PAGE EXTRACT below:
What controls does Open MPI have that aid in debugging?
-------------------------------------------------------

Open MPI has a series of MCA parameters for the MPI layer
itself that are designed to help with debugging.  These parameters can
be <a href=\"?category=tuning#setting-mca-params\">can be set in the
usual ways</a>.  MPI-level MCA parameters can be displayed by invoking
the following command:

.. code-block:: sh

   # Use "--level 9" to see all the MCA parameters
   # (the default is "--level 1"):
   shell$ ompi_info --param mpi all --level 9

Here is a summary of the debugging parameters for the MPI layer:

* ``mpi_param_check``: If set to true (any positive value), and when
  Open MPI is compiled with parameter checking enabled (the default),
  the parameters to each MPI function can be passed through a series
  of correctness checks.  Problems such as passing illegal values
  (e.g., NULL or ``MPI_DATATYPE_NULL`` or other "bad" values) will be
  discovered at run time and an MPI exception will be invoked (the
  default of which is to print a short message and abort the entire
  MPI job).  If set to false, these checks are disabled, slightly
  increasing performance.
End of PAGE EXTRACT.
SUPPLIED MATERIAL below:
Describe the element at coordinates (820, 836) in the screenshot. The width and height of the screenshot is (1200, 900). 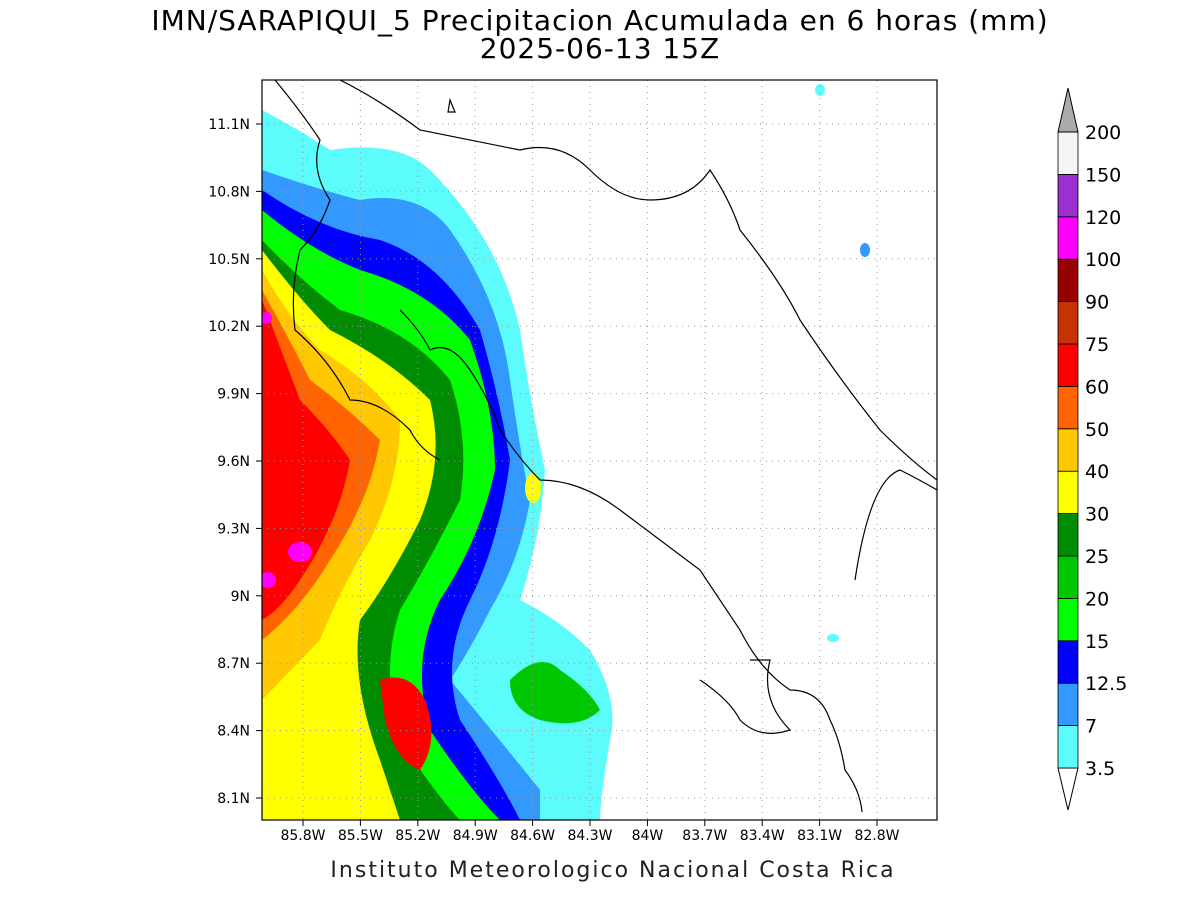
I see `lon-label: 83.1W` at that location.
End of SUPPLIED MATERIAL.
TASK GOAL:
Answer these questions from the Open MPI debugging text above:
(a) What command shows all of the MPI-level MCA parameters?
(b) Which level is the default?
(c) What is the effect of setting ``mpi_param_check`` to false?

SOLUTION FOR THIS PROBLEM:
(a) shell$ ompi_info --param mpi all --level 9
(b) "--level 1"
(c) The correctness checks are disabled, which slightly increases performance.